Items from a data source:

******

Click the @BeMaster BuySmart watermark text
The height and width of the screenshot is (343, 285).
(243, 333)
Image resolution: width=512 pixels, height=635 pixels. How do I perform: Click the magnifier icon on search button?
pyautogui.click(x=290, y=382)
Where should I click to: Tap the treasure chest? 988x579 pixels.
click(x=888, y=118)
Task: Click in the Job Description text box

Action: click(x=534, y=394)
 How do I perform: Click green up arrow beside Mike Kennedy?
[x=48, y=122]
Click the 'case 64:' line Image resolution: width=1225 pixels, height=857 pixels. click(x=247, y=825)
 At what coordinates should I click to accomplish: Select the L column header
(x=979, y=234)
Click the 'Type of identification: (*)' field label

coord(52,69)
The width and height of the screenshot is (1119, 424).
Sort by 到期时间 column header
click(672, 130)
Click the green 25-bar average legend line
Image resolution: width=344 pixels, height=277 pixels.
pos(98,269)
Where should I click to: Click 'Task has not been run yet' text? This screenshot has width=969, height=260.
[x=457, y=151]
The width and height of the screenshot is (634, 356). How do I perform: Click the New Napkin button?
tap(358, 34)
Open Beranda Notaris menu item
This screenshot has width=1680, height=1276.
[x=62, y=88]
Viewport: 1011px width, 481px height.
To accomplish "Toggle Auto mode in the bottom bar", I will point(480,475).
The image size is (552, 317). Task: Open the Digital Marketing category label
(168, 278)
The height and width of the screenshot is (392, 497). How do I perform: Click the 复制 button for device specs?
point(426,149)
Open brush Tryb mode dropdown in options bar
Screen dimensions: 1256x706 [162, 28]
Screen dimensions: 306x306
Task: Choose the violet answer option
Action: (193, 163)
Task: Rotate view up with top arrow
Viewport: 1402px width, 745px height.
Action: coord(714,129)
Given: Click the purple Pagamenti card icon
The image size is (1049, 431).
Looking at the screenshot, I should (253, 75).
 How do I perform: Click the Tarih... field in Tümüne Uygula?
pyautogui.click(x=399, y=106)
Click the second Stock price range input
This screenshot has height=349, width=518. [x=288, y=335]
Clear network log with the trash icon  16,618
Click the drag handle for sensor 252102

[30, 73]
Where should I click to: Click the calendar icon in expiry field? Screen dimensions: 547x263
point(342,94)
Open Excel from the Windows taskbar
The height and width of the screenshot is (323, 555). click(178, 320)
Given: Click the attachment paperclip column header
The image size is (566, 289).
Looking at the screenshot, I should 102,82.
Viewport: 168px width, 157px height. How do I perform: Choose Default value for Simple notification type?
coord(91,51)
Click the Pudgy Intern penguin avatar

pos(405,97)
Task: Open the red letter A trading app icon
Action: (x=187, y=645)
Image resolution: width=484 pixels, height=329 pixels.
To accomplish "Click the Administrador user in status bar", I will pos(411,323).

******

* TASK ITEM *
Could you copy each line above word for word?

* WRITTEN RESPONSE *
Click the @BeMaster BuySmart watermark text
The height and width of the screenshot is (343, 285).
(243, 333)
Image resolution: width=512 pixels, height=635 pixels. How do I perform: Click the magnifier icon on search button?
pyautogui.click(x=290, y=382)
Where should I click to: Tap the treasure chest? 988x579 pixels.
click(x=888, y=118)
Task: Click in the Job Description text box

Action: click(x=534, y=394)
 How do I perform: Click green up arrow beside Mike Kennedy?
[x=48, y=122]
Click the 'case 64:' line Image resolution: width=1225 pixels, height=857 pixels. click(x=247, y=825)
 At what coordinates should I click to accomplish: Select the L column header
(x=979, y=234)
Click the 'Type of identification: (*)' field label

coord(52,69)
The width and height of the screenshot is (1119, 424).
Sort by 到期时间 column header
click(672, 130)
Click the green 25-bar average legend line
Image resolution: width=344 pixels, height=277 pixels.
pos(98,269)
Where should I click to: Click 'Task has not been run yet' text? This screenshot has width=969, height=260.
[x=457, y=151]
The width and height of the screenshot is (634, 356). How do I perform: Click the New Napkin button?
tap(358, 34)
Open Beranda Notaris menu item
This screenshot has width=1680, height=1276.
[x=62, y=88]
Viewport: 1011px width, 481px height.
To accomplish "Toggle Auto mode in the bottom bar", I will point(480,475).
The image size is (552, 317). Task: Open the Digital Marketing category label
(168, 278)
The height and width of the screenshot is (392, 497). How do I perform: Click the 复制 button for device specs?
point(426,149)
Open brush Tryb mode dropdown in options bar
Screen dimensions: 1256x706 [162, 28]
Screen dimensions: 306x306
Task: Choose the violet answer option
Action: (193, 163)
Task: Rotate view up with top arrow
Viewport: 1402px width, 745px height.
Action: coord(714,129)
Given: Click the purple Pagamenti card icon
The image size is (1049, 431).
Looking at the screenshot, I should (253, 75).
 How do I perform: Click the Tarih... field in Tümüne Uygula?
pyautogui.click(x=399, y=106)
Click the second Stock price range input
This screenshot has height=349, width=518. [x=288, y=335]
Clear network log with the trash icon  16,618
Click the drag handle for sensor 252102

[30, 73]
Where should I click to: Click the calendar icon in expiry field? Screen dimensions: 547x263
point(342,94)
Open Excel from the Windows taskbar
The height and width of the screenshot is (323, 555). click(178, 320)
Given: Click the attachment paperclip column header
The image size is (566, 289).
Looking at the screenshot, I should 102,82.
Viewport: 168px width, 157px height. How do I perform: Choose Default value for Simple notification type?
coord(91,51)
Click the Pudgy Intern penguin avatar

pos(405,97)
Task: Open the red letter A trading app icon
Action: (x=187, y=645)
Image resolution: width=484 pixels, height=329 pixels.
To accomplish "Click the Administrador user in status bar", I will pos(411,323).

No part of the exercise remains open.